▶ **Entries provided**:
§ §

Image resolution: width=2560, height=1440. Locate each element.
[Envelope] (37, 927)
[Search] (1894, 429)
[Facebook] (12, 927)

§ §

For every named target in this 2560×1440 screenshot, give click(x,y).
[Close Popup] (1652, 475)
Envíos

§ §

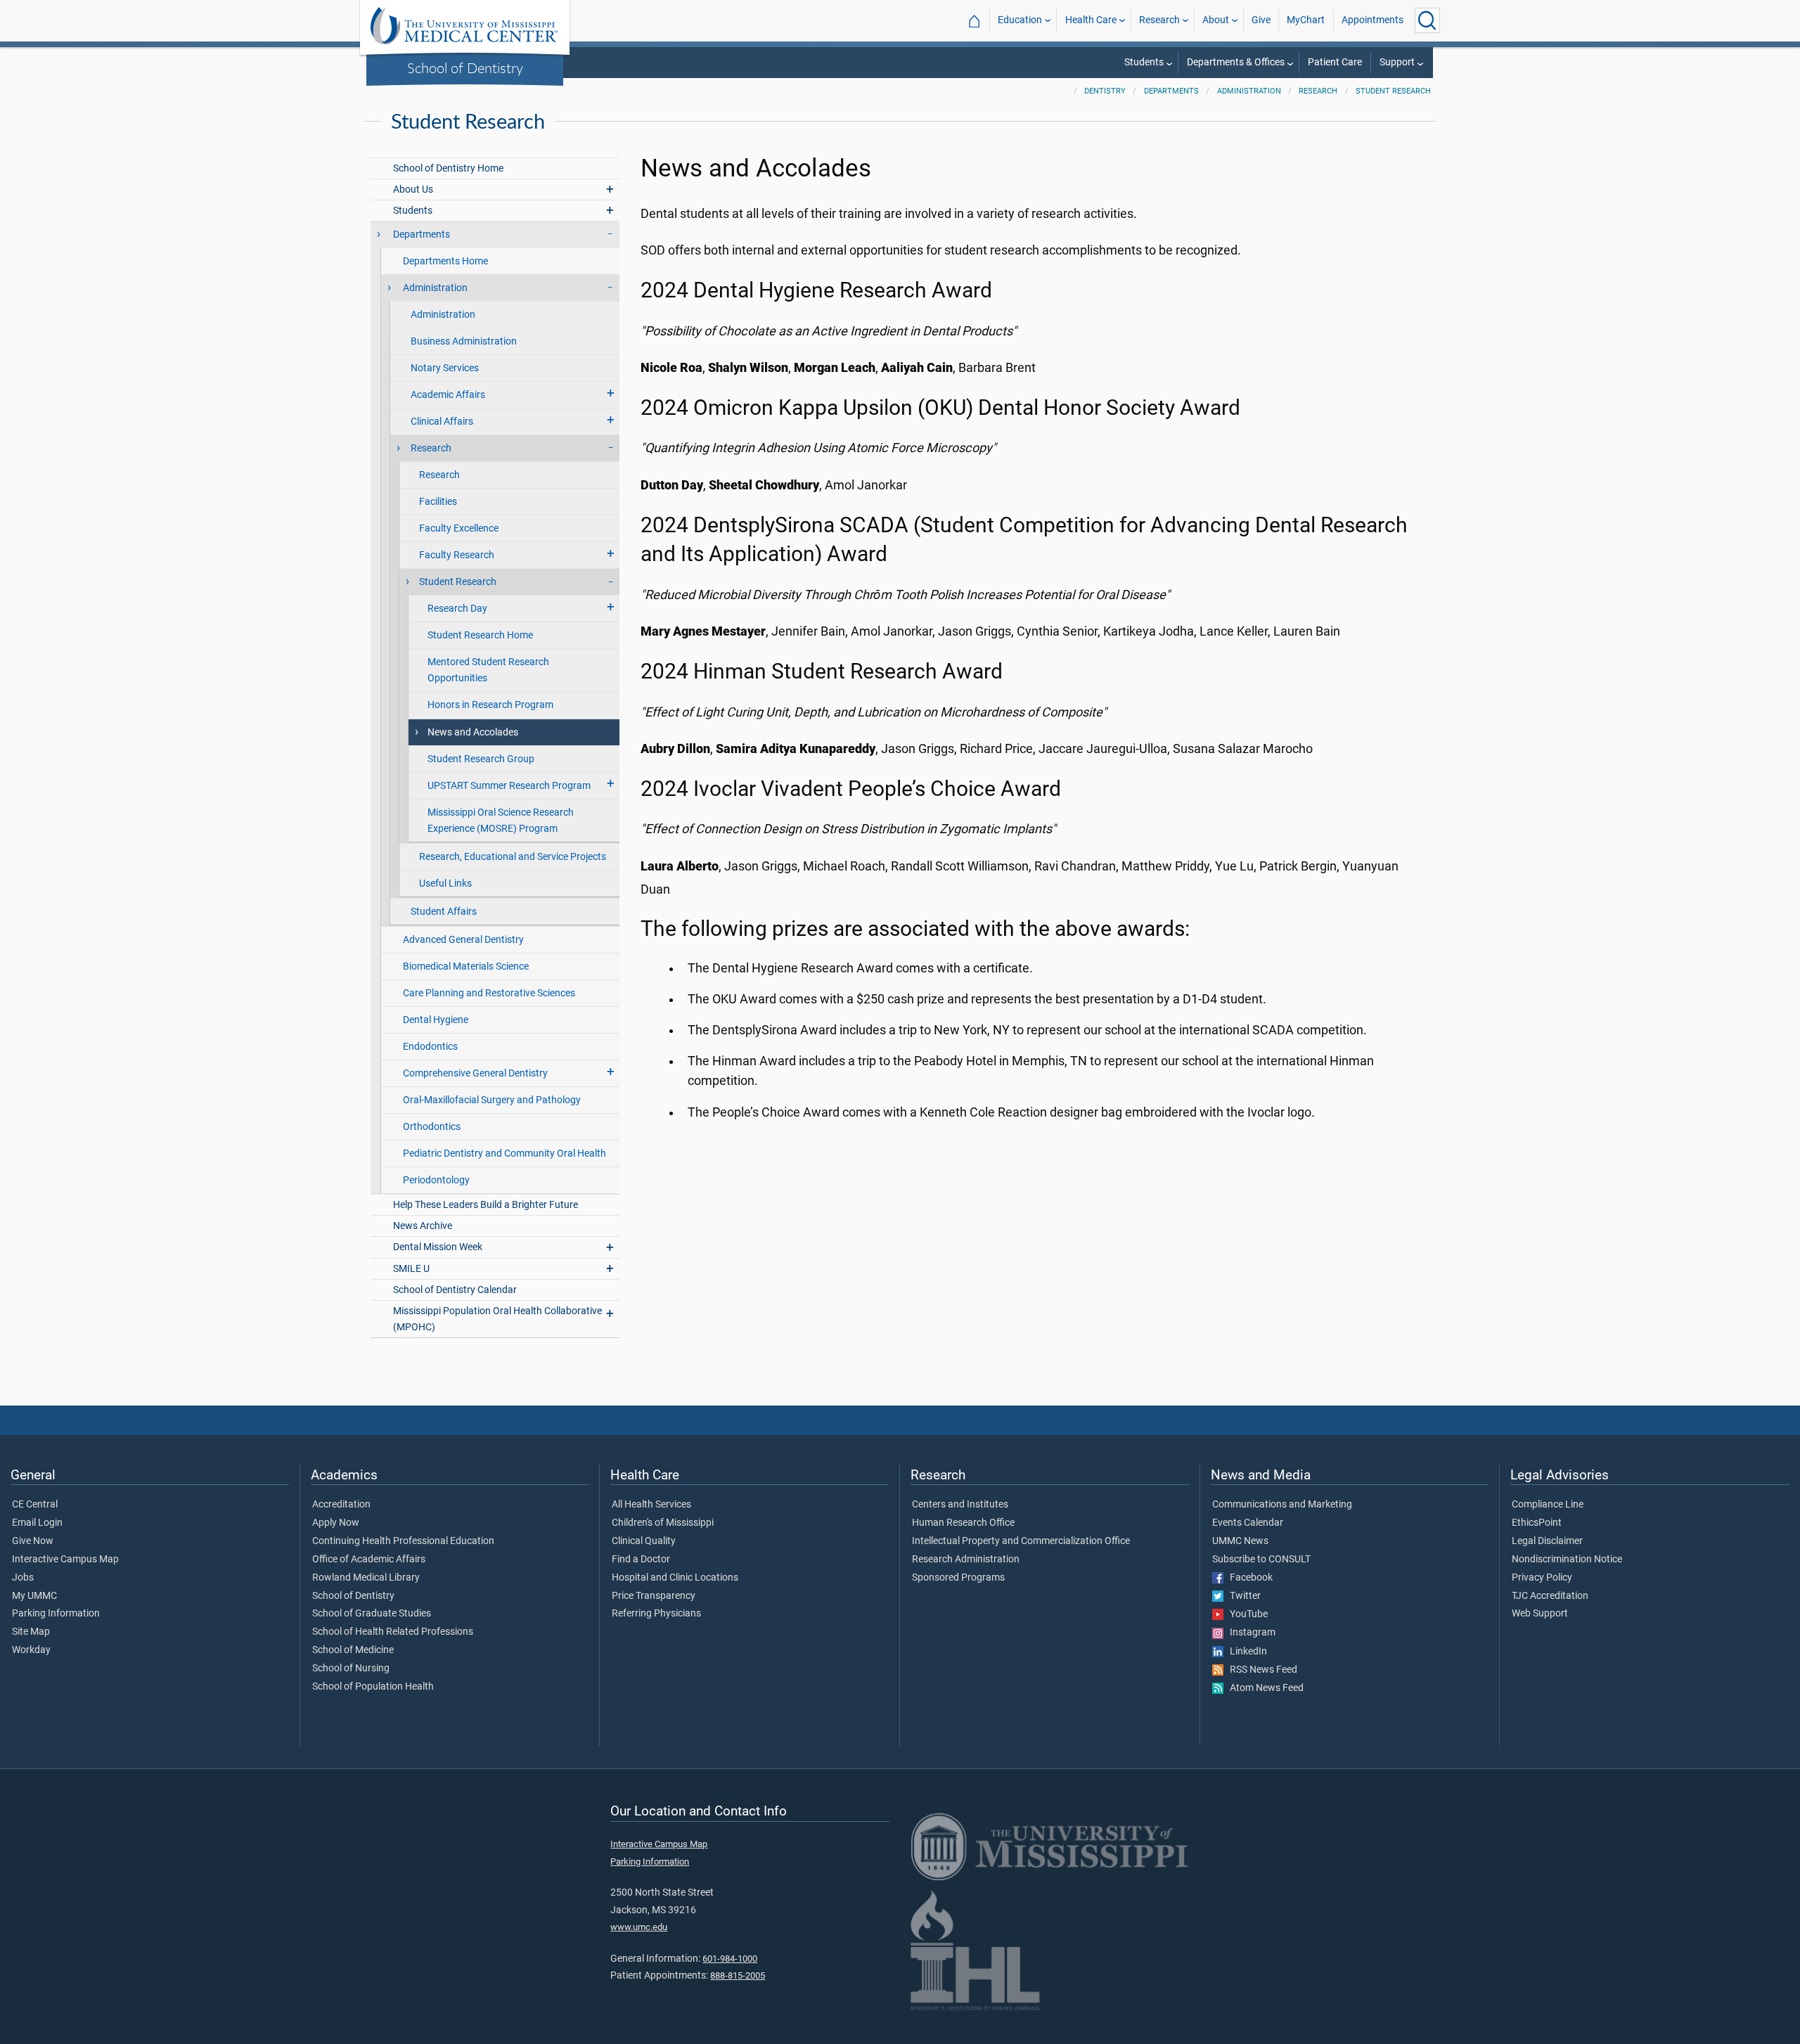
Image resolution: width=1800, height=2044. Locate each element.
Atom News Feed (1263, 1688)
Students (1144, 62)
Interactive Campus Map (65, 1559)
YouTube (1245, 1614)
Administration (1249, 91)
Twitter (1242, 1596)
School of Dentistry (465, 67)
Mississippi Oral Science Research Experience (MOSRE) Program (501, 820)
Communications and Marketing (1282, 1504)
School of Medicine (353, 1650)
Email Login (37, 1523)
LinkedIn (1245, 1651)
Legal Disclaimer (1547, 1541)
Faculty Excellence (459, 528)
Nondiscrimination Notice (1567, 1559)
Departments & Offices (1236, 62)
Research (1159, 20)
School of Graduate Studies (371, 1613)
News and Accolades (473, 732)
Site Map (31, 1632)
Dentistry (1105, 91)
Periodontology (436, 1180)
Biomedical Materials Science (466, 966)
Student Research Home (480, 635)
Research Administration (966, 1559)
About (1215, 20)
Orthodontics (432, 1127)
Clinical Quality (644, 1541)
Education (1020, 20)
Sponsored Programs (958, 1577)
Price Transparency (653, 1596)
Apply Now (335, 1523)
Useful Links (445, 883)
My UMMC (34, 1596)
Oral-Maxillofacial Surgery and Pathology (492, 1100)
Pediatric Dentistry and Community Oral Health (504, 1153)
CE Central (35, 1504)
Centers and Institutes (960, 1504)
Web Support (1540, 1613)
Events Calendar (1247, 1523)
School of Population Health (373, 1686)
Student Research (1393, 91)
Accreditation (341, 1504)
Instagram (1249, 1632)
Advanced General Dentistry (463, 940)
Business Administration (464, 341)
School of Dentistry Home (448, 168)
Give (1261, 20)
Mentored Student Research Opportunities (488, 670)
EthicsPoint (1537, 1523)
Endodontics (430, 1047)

§ §

▶ **Exercise description**: Copy, exactly and only, the lines above that begin with the one containing "Mississippi Oral Science" and finish with the one containing "Centers and Institutes (960, 1504)".

▶ **Answer box**:
Mississippi Oral Science Research Experience (MOSRE) Program (501, 820)
Communications and Marketing (1282, 1504)
School of Medicine (353, 1650)
Email Login (37, 1523)
LinkedIn (1245, 1651)
Legal Disclaimer (1547, 1541)
Faculty Excellence (459, 528)
Nondiscrimination Notice (1567, 1559)
Departments & Offices (1236, 62)
Research (1159, 20)
School of Graduate Studies (371, 1613)
News and Accolades (473, 732)
Site Map (31, 1632)
Dentistry (1105, 91)
Periodontology (436, 1180)
Biomedical Materials Science (466, 966)
Student Research Home (480, 635)
Research Administration (966, 1559)
About (1215, 20)
Orthodontics (432, 1127)
Clinical Quality (644, 1541)
Education (1020, 20)
Sponsored Programs (958, 1577)
Price Transparency (653, 1596)
Apply Now (335, 1523)
Useful Links (445, 883)
My UMMC (34, 1596)
Oral-Maxillofacial Surgery and Pathology (492, 1100)
Pediatric Dentistry and Community Oral Health (504, 1153)
CE Central (35, 1504)
Centers and Institutes (960, 1504)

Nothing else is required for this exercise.